Fairfield LL paving its own historic run
Most teams competing at the Little League World Series brought along resumes filled with past championship achievements.
The Fairfield American League Little League all-stars were not among those teams. It truly seems unreal that a league represented at the Series for a third time since 2010 would bring a team to South Williamsport that never before won any tournament championship. Period.
Believe it or not, that is the Fairfield story in 2017. Before this year, this Fairfield group never won any kind of championship. Not states, not districts. Nothing. Not even a local in-town tournament.
Maybe they are late bloomers, but Fairfield sure has made up for lost time. It captured district, section, state and regional championships this summer and now the New England champions are going for the biggest prize of all.
“To get here with this team that has never even won a district tournament is just amazing,” Fairfield manager Mike Randazzo said. “We lost in districts at 10 and 11 and then all the sudden to go to the Little League World Series is just unbelievable.”
Make no mistake, this team was no slouch before. It reached district finals the past two seasons and that is no small achievement. Connecticut’s District 2 is a terrific one featuring the likes of 1989 world champion Trumbull, 2013 Series qualifier Westport and Fairfield National. The team’s current Nos. 2-3 hitters Matthew Iannazzo and Matthew Vivona also played up the last two years and were not with this team.
Still, to go from never winning a championship to becoming one of the country’s best eight Little League teams feels like a true Cinderella story. Yes, Fairfield has one of the country’s best Little League traditions but this is like starting at the bottom of Mount Everest and reaching the summit in a day.
“The likelihood of having this type of run and trying to repeat it (as in 2010 and 2012 when Fairfield reached the Series) is near impossible, but it’s a talented group of boys,” Fairfield American Little League President Matt McGuire said. “It’s so special because it’s so hard to do. It’s a special group of boys. They deserve all the credit in the world.”
Before Fairfield could think Series, it had to first show it could win a district championship. Fairfield blitzed through its first six games of pool play but trailed in its initial double elimination game against Westport. But instead of thinking about whether history would repeat itself, Fairfield started flipping the script and marching toward history. It rallied to win that game, 3-2 and cruised from there, winning its first district and section championships.
States presented another challenge and Fairfield twice trailed in games against Newington. Again, Fairfield fought back and won both games. It also erased a 3-0 deficit against New Hampshire at regionals, finished undefeated there and entered the Series 18-0. Talk about a reversal of fortune.

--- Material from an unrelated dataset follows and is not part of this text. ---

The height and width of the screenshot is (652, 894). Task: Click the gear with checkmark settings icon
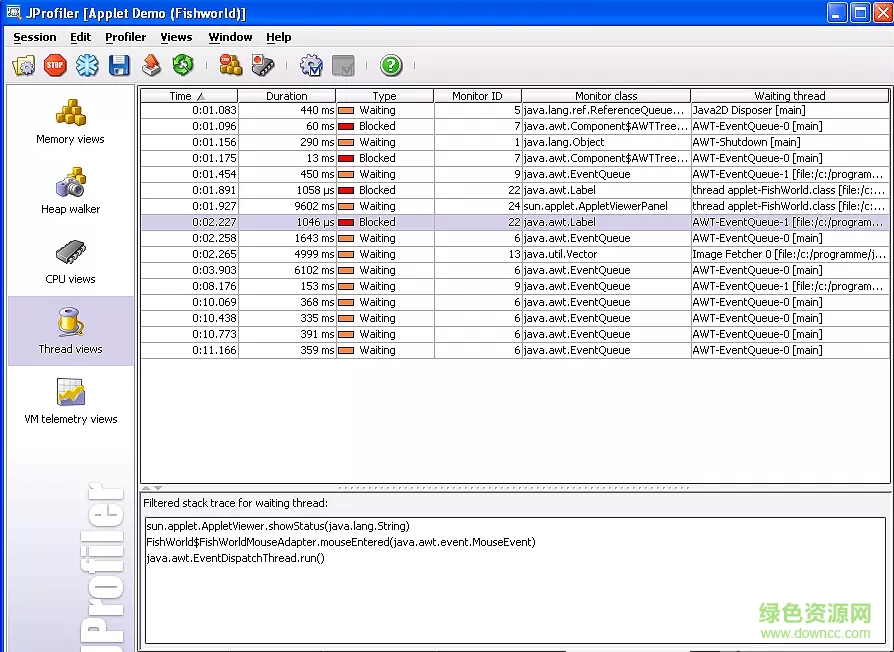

“You have to give credit to other teams along the way. Our district is very tough and there has been some truth that if you survive District 2 the path might not be as difficult but it only takes one pitcher and you just never know,” McGuire said. “They are giving it their all. It’s truly remarkable. It’s a very special time.”
Fairfield carries the maximum number of all-stars, 14, and some questioned whether that was necessary. Randazzo, his coaches and league officials thought it was and constantly have been validated. There has been no drop-off when Fairfield has gone to its bench. National television audiences learned that at regionals as the bottom of the order and the reserves sparked pivotal moments in the last two wins against New Hampshire and Maine.
Maybe Fairfield was a hit, pitch or play away from making summer-long runs the last two seasons. Those just escaped their grasp. But in their final Little League season these all-stars have played the best baseball of their lives and carried on the storied Fairfield tradition.
“We took a little grief for carrying 14, but here we are in Williamsport,” Randazzo said. “Everyone is contributing. We came here 18-0 and are in the Little League World Series so we know we made the right decision.”
“This area is very baseball-committed. Every kid on the team plays on a travel team and you look in our district and most of the other kids play on a travel team so it’s more and more baseball,” Vivona’s father Matt said. “Our (enrollment) numbers aren’t off the charts, but they get a lot of support from the the families and a lot of families realize that if you want to play baseball in the town and be considered for the summer all-star team, you have to practice and put in the time.”
These Fairfield players did just that. They did not let past disappointments stop them. Fairfield focused on doing something special in 2017. Now, a team that never won a championship before will go down as one of the best teams in state history. Their legacy, though, is not just being champions. They also are fighters.
“All 14 families and all 14 boys are great. We couldn’t do it without the families and the boys buying in,” Randazzo said. “It’s been an absolute pleasure to coach these boys and be with these families this summer. This summer will unquestionably be remembered for the rest of our lives.”